Today’s Wall Street Journal highlighted that after nearly five years, middle-class earners now find that living is becoming increasingly unaffordable.
Pew Research Center defines the middle-class broadly as having a household income between about $66,000 and $200,000, depending on where you live. Perpetual sticker shock is making many within this group feel worse about both their own finances and the future of the country.
Housing, education, and medical costs have risen far faster than middle income earnings. The average price of a new home in the 1970’s was $25,500. Today, the average price of new home is $487,500. This is a staggering figure.
The harsh reality of cost-of-living issues recently pushed voters toward candidates who promised to address what many now see as an affordability crisis.
The fragility of the middle-class customer figures is a recurring theme in recent earnings of corporations. Wingstop said this month that middle-income diners have now joined lower-income diners in dialing back purchases. Target reported slumping sales with their customers spending less on discretionary items.
The University of Michigan’s consumer demand sentiment showed that 44% of middle-income respondents said that their financial situation is worse than one year ago.
Teri Korp and her husband, who have a combined income of $115,000 a year, often sit in the dark with only strings of LED lights on to save electric costs.
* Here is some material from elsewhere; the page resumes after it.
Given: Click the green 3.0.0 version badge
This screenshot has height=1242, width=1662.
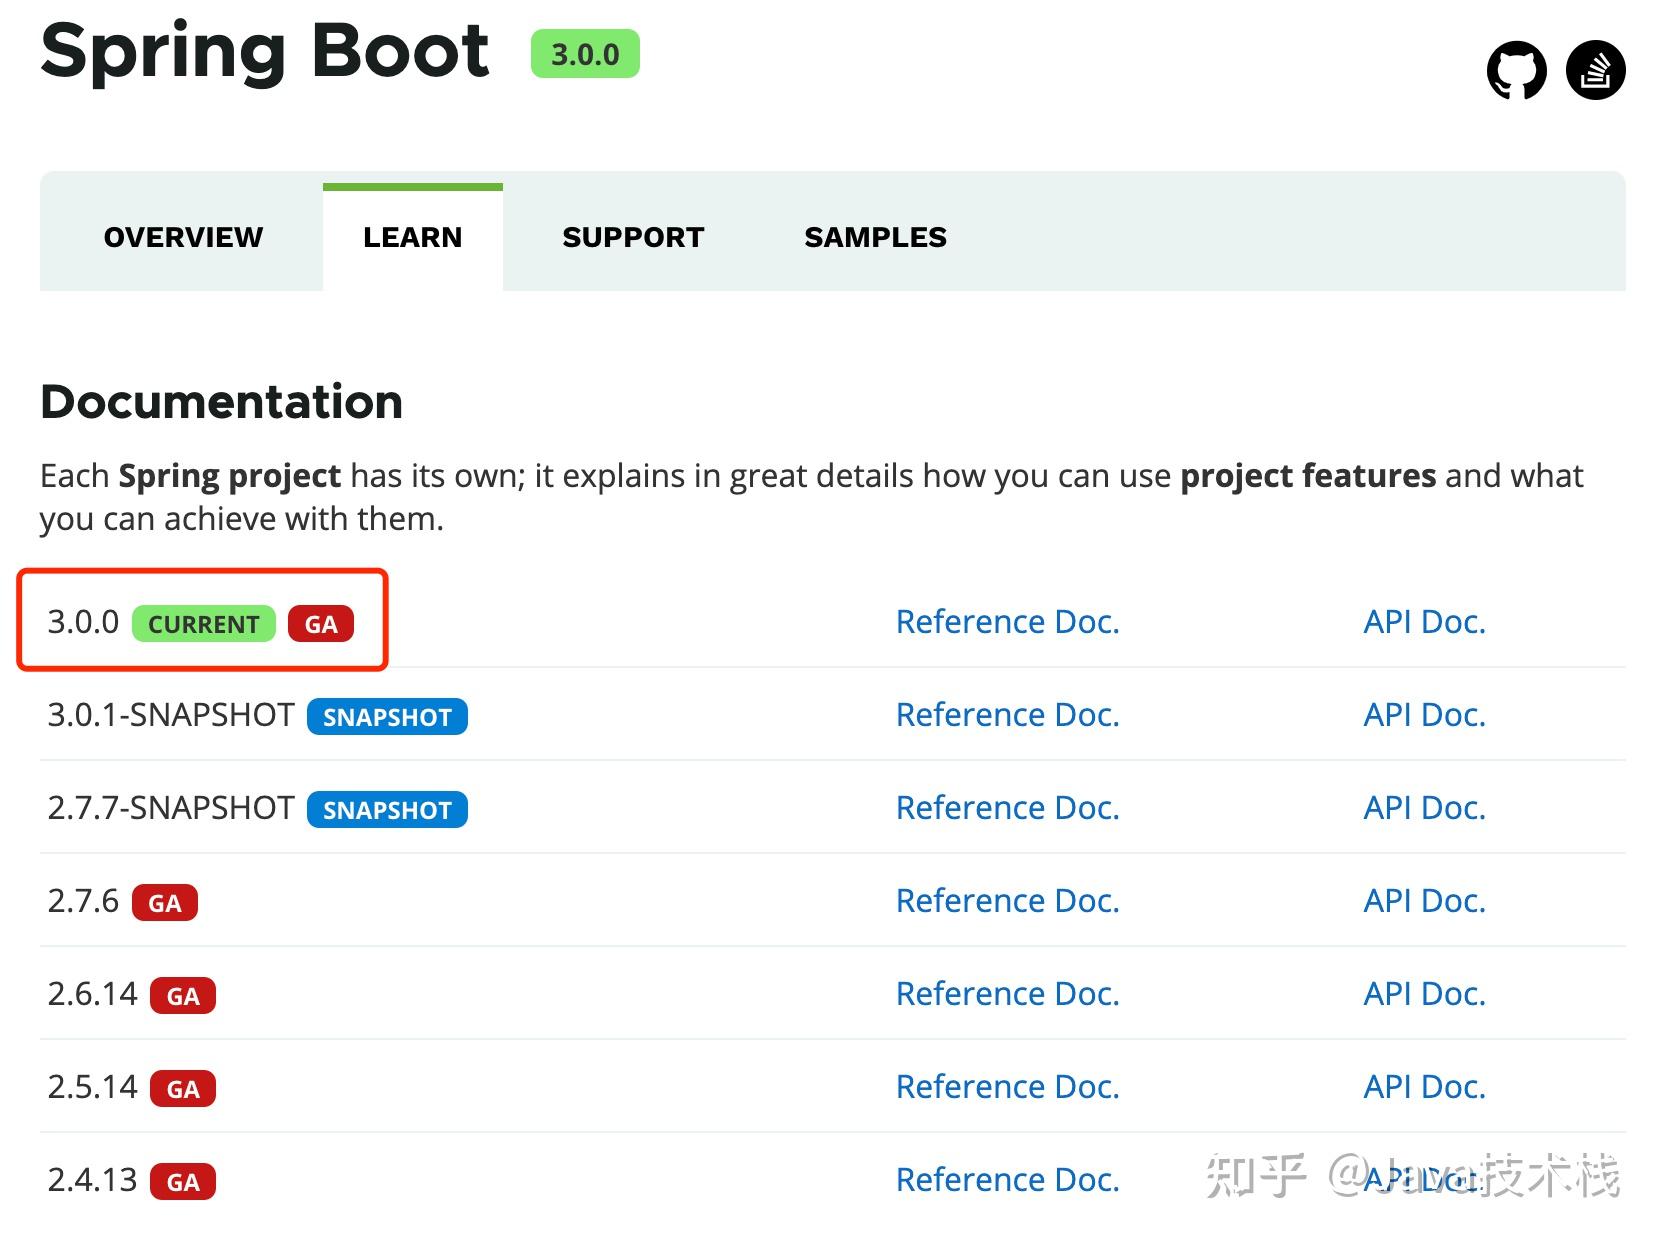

Inflation started to pick up in the spring of 2021 and peaked at 9.1% in June 2022. Since then, savings have declined dramatically and incomes have not kept up with inflation.
In addition to the WSJ findings, here are some other dire statistics:
- According to the National Association of REALTORS®, the median age of a first-time homeowner is a record high of 40 years old in their most recent survey from July 2024 to June 2025. In the 1970’s, it was 29 years old.
- In 2023, a Pew Research Center analysis of government data showed that 18% of children between the ages of 25-34 live with their parents or parents-in-law. In contrast, in the 1970’s, 7% of 25–34-year-olds lived with their parents.
- In 1969-1970, the average cost of tuition and fees at a 4-year public institution were $358/yr. The same public institution now costs $30,000 per year.
The future outlook appears to be even bleaker than the present. Today’s younger generation may face even greater headwinds. The upper middle class may be the only class to live without the financial strains that the poorer and middle classes experience.
The consistent feeling amongst my friends and I is that we grew up in America’s golden age. Almost all of us were middle class. We went to good public and private schools, attended affordable colleges/universities, and looked forward to earning more than our parents.
In conclusion, to deal with rising costs and the horrendous U.S. deficit and debt, I predict that income taxes in America, across the board, will rise to the level paid by the nations in Europe.